Spark QuickStart Guide
Also available as:
PDF

Chapter 7. Accessing ORC Files from Spark

Spark on HDP provides full support for Optimized Row Columnar ("ORC") files. ORC is a column-based file format that offers efficient storage of Hive data.

The following example shows how to access an ORC file programmatically as a table.

The example uses a text file called people.txt, which is included in the Apache Spark distribution. The file contains three lines:

Michael, 29
Andy, 30
Justin, 19
  1. Download or create the people.txt file.

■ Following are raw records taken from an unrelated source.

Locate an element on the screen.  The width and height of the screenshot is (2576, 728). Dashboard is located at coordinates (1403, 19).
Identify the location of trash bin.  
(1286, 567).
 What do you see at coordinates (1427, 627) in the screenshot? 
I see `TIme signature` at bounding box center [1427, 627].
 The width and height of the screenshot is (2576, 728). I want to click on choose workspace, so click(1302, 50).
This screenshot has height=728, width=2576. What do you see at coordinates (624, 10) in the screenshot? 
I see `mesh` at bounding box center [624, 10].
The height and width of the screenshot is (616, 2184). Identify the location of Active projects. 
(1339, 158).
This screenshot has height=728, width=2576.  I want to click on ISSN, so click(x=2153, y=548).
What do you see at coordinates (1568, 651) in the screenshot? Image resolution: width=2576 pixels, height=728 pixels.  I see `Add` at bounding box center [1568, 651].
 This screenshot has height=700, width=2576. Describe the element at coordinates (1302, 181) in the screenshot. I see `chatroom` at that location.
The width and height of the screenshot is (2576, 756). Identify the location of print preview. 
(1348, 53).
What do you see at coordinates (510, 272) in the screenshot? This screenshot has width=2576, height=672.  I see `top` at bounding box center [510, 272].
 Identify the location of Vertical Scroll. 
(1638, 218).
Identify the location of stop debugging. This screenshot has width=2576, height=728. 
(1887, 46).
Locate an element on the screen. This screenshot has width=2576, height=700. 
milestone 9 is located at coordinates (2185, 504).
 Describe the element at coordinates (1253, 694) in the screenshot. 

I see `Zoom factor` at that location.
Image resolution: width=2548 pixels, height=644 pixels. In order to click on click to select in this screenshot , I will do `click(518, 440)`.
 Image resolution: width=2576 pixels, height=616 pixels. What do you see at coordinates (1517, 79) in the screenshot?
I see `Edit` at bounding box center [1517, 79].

  2. Copy people.txt into HDFS:

    cd /usr/hdp/current/spark-client/conf/

    hadoop dfs -put examples/src/main/resources/people.txt people.txt

  3. Create and populate a Hive table:

    **# Import ORC support and Spark SQL libraries
    import org.apache.spark.sql.hive.orc._ 
    import org.apache.spark.sql._ 
     
    **# Prepare the Spark table**
     
    **# Create a hiveContext
    **# sc is an existing SparkContext 
    val hiveContext = new org.apache.spark.sql.hive.HiveContext(sc)
     
    **# Create an RDD of "people" objects
    val people = sc.textFile("people.txt")
     
    **# Specify the schema as a string 
    val schemaString = "name age" 
     
    **# Create the schema based on the schemaString
    val schema = 
     StructType(
     schemaString.split(" ").map(fieldName => 
     {if(fieldName == "name")
     StructField(fieldName, StringType, true) else
     StructField(fieldName, IntegerType, true)})) 
     
    **# Convert records in people to rows
    val rowRDD = people.map(_.split(",")).map(p => Row(p(0), new Integer(p(1).trim))) 
     
    **# Apply the schema to the RDD 
    val peopleSchemaRDD = hiveContext.applySchema(rowRDD, schema) 
     
    **# Register the people SchemaRdd as a table
    peopleSchemaRDD.registerTempTable("people") 
    val results = hiveContext.sql("SELECT * FROM people")
     
    **# List query results
    results.map(t => "Name: " + t.toString).collect().foreach(println) 
  4. Create and populate an ORC table from people:

    **# ORC-specific section **
                
    **# Save people as an ORC-format file
    peopleSchemaRDD.saveAsOrcFile("people.orc") 
    
    **# Import "people.orc" into a Spark SQL table called "morePeople"
    val morePeople = hiveContext.orcFile("people.orc")
    
    **# Register morePeople as a table 
    **# This allows you to run standard SQL queries on morePeople
    morePeople.registerTempTable("morePeople") 
    
    **# Display all rows
    hiveContext.sql("SELECT * from morePeople").collect.foreach(println)